A home is not just there for the good times – it’s there to nurture.”
Colour comes in the form of the paintings on the walls and abundant greenery and flowers from the garden, which is tended to by the former head garden of nearby Charleston – the country seat of the Bloomsbury Group. “Give me an hour with a pair of secateurs and a huge vase and I’m in my element,” says Mark of the abundant floral displays he creates. “I do it all the time – not just for visitors but because I want the house to be lovely. It’s how I want us to live.”
But a beautiful home can’t protect us from the harsh realities of life. In November 2018, Mark was diagnosed with cancer, and the comfort provided by the home he has created has become even more significant. “A home is not just there for the good times – it’s there to nurture. When I had my surgery last November and Sally picked me up from hospital 24 hours later, I instantly felt better the moment we pulled into the drive. I thought, ‘ok, I can start to get better now,’” says Mark. “I suppose it anchored me even more to why home is so important – what home means in terms of your family. When shit happens, you realise what’s important.”
THE MASTER BEDROOM, WHERE MARK HAS CHOSEN RUSTIC GARDEN TABLES TO SIT EITHER SIDE OF THE BED. “I LOVE THAT THEY’RE SLIGHTLY DIFFERENT BUT THAT THERE’S STILL SYMMETRY.” IMAGE: CHRIS EVERARD
The house also gave Mark a sense of legacy. “When I was having my darkest moments after I was diagnosed – that feeling of ‘does that mean I’m going to die?’ the one thing that reassured me, to a degree, was that Sally and the children have the house and that would help,” he says. “So much of you is in there – it’s more than just a photograph: it’s your books, it’s in everything that surrounds them – you’ve touched all of that. Thankfully, it’s not going to happen, but it’s important to remember.”
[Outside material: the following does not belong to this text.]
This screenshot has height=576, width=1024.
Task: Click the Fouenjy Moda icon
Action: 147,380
As Mark continues his recovery, he delights even more in the everyday pleasures he finds in his home. “Homes are so special – they are where you spend all of your personal time and they are an accumulation of your life, your aspirations, your dreams and your memories,” he says. “They contain the things you want to share with your children – it’s the environment that they are growing up in, and that you hope will help shape their futures, their aspirations and dreams, and their taste to a certain degree.”
Homes are so special – they are where you spend all of your personal time and they are an accumulation of your life, your aspirations, your dreams and your memories.”
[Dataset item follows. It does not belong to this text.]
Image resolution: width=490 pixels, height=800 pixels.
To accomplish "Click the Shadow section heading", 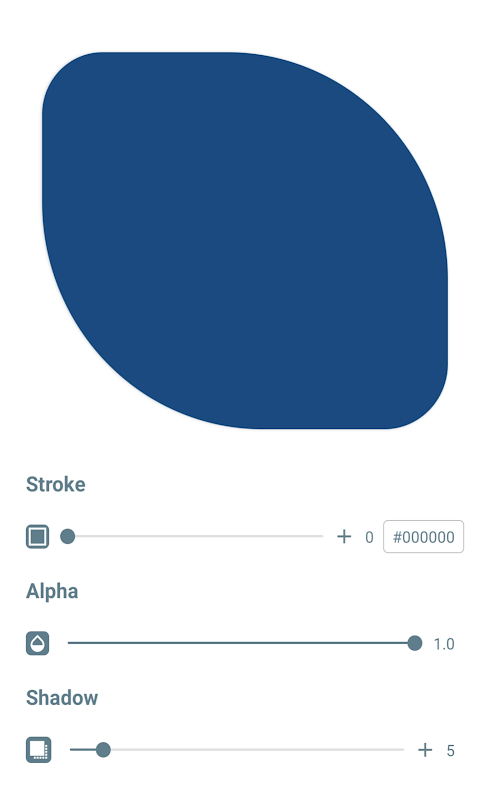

While Felix doesn’t share his father’s passion for interiors (“he has a quiet appreciation of it”) Mabel is already taking after Mark. “Felix loves his sport, as does my wife, so they’ll do that and Mabel and I will go into the office and flick through an interiors book together. She’s moved bedrooms three times and is about to redecorate – she has a very strong point of view and I have to learn to let go!”
But Mark’s approach to creating a beautiful home for his family is about far more than just having somewhere pretty to live. It’s about cultivating an appreciation of beauty in all its forms: “I’d love for Mabel to do an art foundation course, even if she goes on to do something different. She’ll learn to use her eyes, so wherever she is, she’ll be able to see something she appreciates which is of beauty,” he says. “Hopefully, that’s the spirit that the house creates for the children, so that in this really tough world they’re coming into they can find those moments of security and comfort for themselves because they’ll know how to find them and what’s important.”
Homes, like their owners, evolve and will see them through the good times and bad. “I always said to Sally when we were looking to move that I needed a house that would kind of feed my soul,” he says. “And that’s exactly what our home does.”